* [Short exercise]:
Can you extend the Olympic athletes statistics notebook below, picking up right after its final line?

* [Source extract]:
★ ★ ★ ★ ★

2. Descriptive Statistics¶

Load Data and set SQL function

In [1]:
from pandasql import sqldf
import pandas as pd
import plotly.express as px
In [2]:
df1 = pd.read_csv("athlete_events_file.csv")
df2 = pd.read_csv("noc_regions.csv")

df = pd.merge(df1, df2, on = "NOC")

pysqldf = lambda q: sqldf(q, globals())

Number of athletes

In [3]:
pysqldf("""
        SELECT Season,
        COUNT(DISTINCT(NAME)) AS Athletes
        FROM df
        GROUP BY Season
        """)
Out[3]:
Season Athletes
0 Summer 115956
1 Winter 18923
In [4]:
pysqldf("""
        SELECT Sex,
        COUNT(DISTINCT(NAME)) AS Athletes
        FROM df
        GROUP BY Sex
        """)
Out[4]:
Sex Athletes
0 F 33755
1 M 100866
In [5]:
pysqldf("""
        SELECT Sex, Season,
        COUNT(DISTINCT(NAME)) AS Athletes
        FROM df
        GROUP BY Sex, Season
        """)
Out[5]:
Sex Season Athletes
0 F Summer 28668
1 F Winter 5159
2 M Summer 87335
3 M Winter 13766

Max, Min and Average athletes' age

In [6]:
pysqldf("""
        SELECT Season,     
        MAX(Age) AS Max_Age,
        MIN(Age) AS Min_Age,
        AVG(Age) AS Average_Age
        FROM df
        GROUP BY Season
        """)

★ ★ ★ ★ ★

* [Data extract]:
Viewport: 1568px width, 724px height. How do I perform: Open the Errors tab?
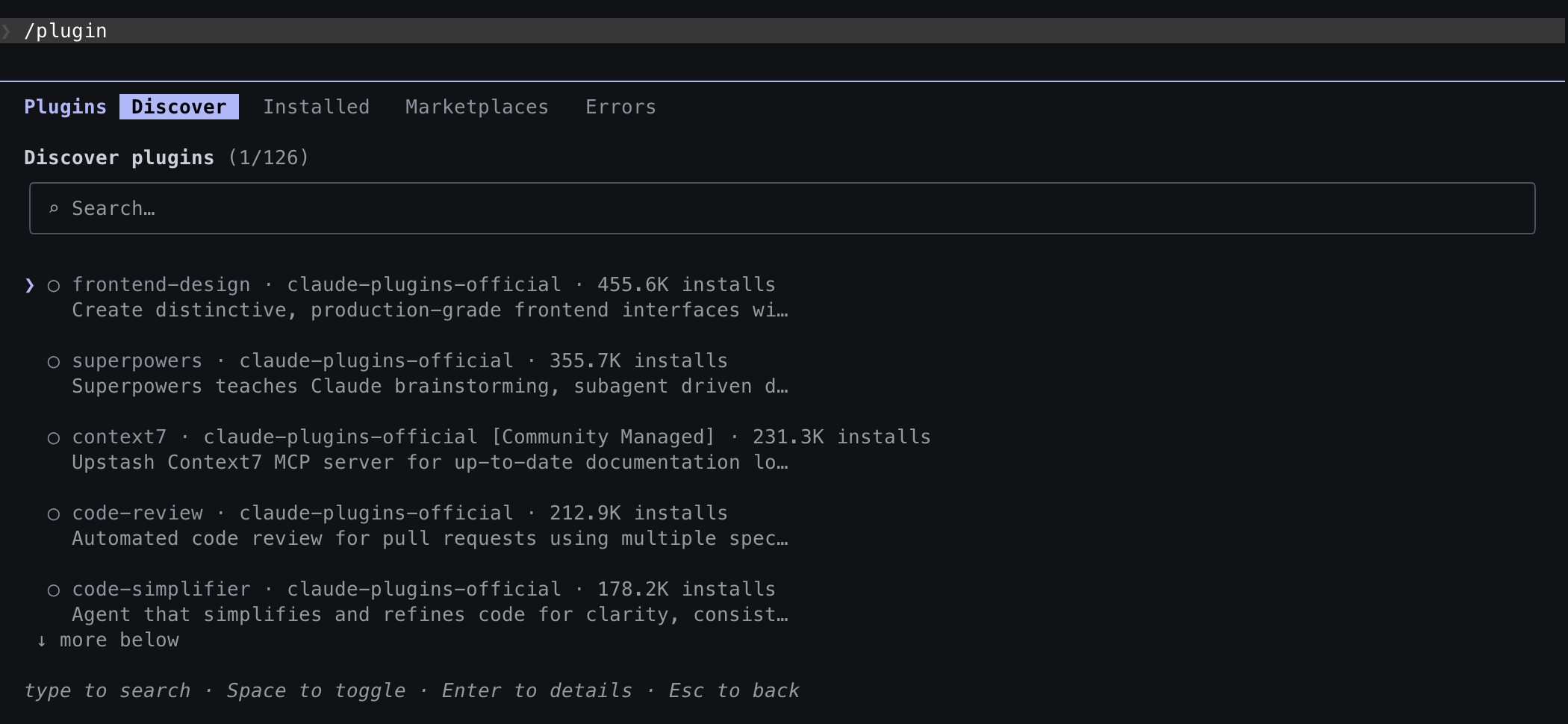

★ ★ ★ ★ ★

* [Written reply]:
Out[6]:
Season Max_Age Min_Age Average_Age
0 Summer 97.0 10.0 25.677776
1 Winter 58.0 11.0 25.039147
In [7]:
pysqldf("""
        SELECT *
        FROM df
        WHERE Age IN (10, 97) AND Season = "Summer"

        UNION

        SELECT *
        FROM df
        WHERE Age IN (11, 58) AND Season = "Winter"

        ORDER by Age
        """)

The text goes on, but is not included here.